• [TASK STATEMENT]:
Everything in the entries except the pictures must be repeated exactly.

• [INFORMATION]:
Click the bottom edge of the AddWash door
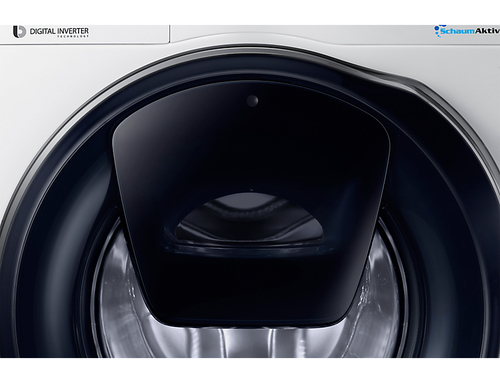Screen dimensions: 500x383 (247, 323)
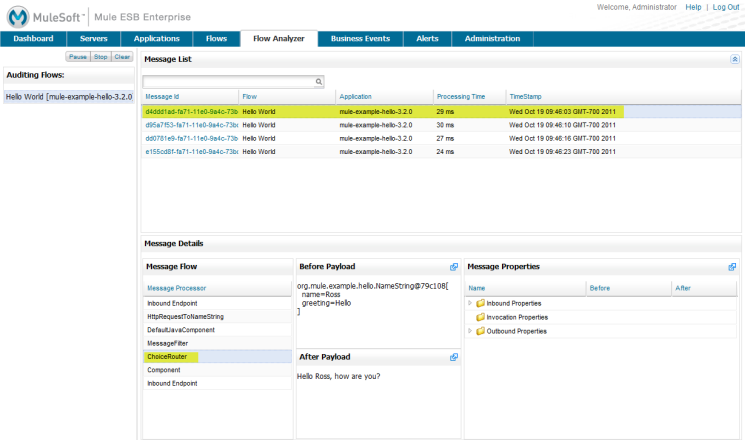This screenshot has height=440, width=745.
Task: Switch to the Servers tab
Action: coord(93,39)
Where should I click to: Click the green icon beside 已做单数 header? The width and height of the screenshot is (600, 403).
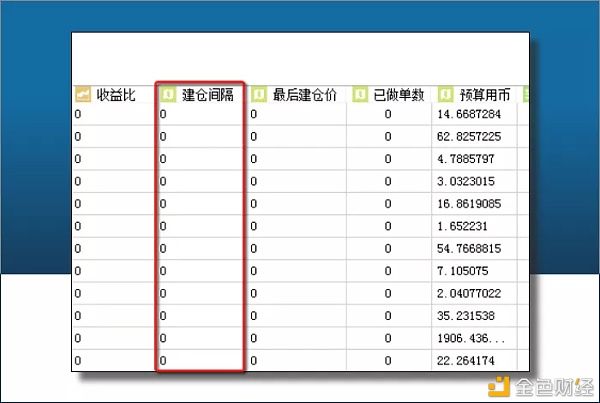point(360,95)
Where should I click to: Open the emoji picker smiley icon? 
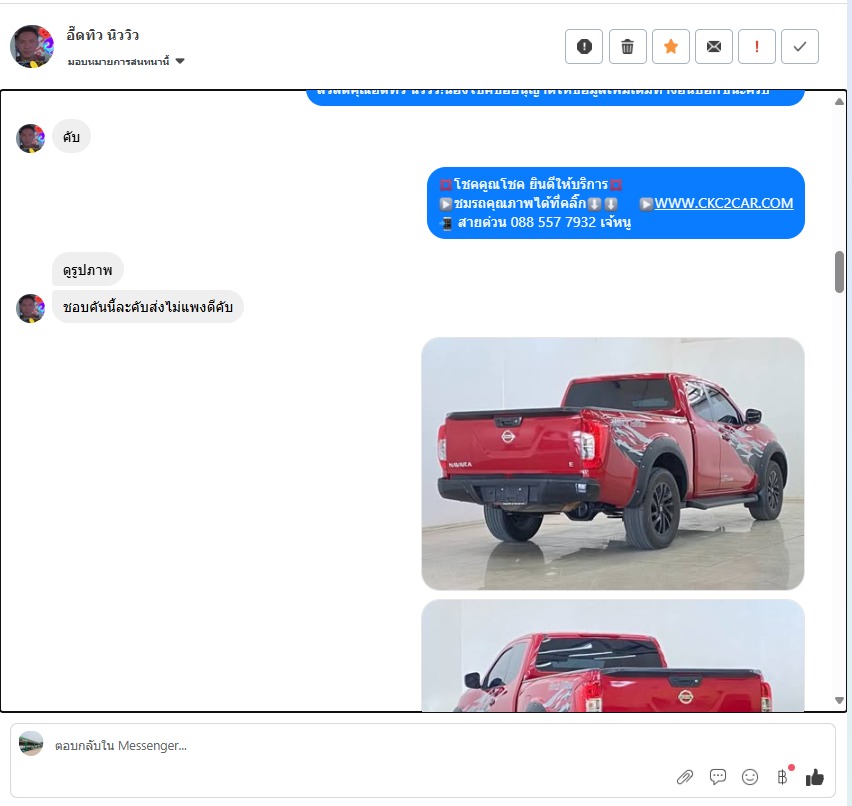[x=750, y=777]
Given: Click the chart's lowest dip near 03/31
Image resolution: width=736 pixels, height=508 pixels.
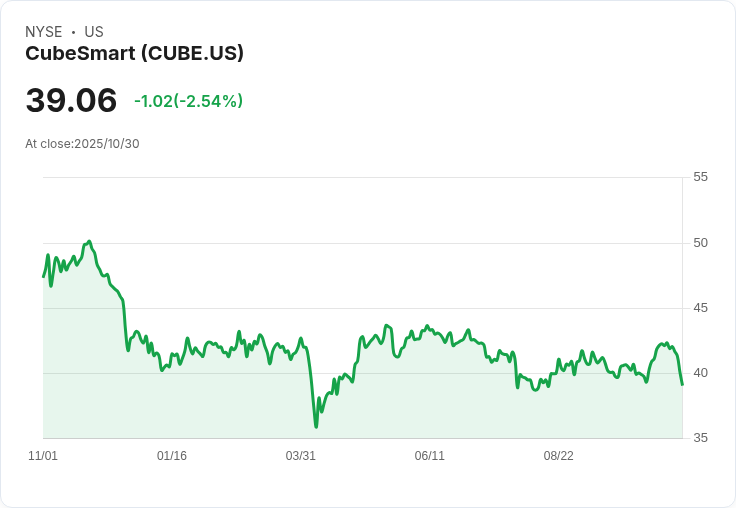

• [THE COMPLETED TASK]:
Click the bottom edge of the AddWash door
Screen dimensions: 500x383 (247, 323)
This screenshot has height=440, width=745.
Task: Switch to the Servers tab
Action: coord(93,39)
Where should I click to: Click the green icon beside 已做单数 header? The width and height of the screenshot is (600, 403).
point(360,95)
Where should I click to: Open the emoji picker smiley icon? 
[x=750, y=777]
Given: Click the chart's lowest dip near 03/31
Image resolution: width=736 pixels, height=508 pixels.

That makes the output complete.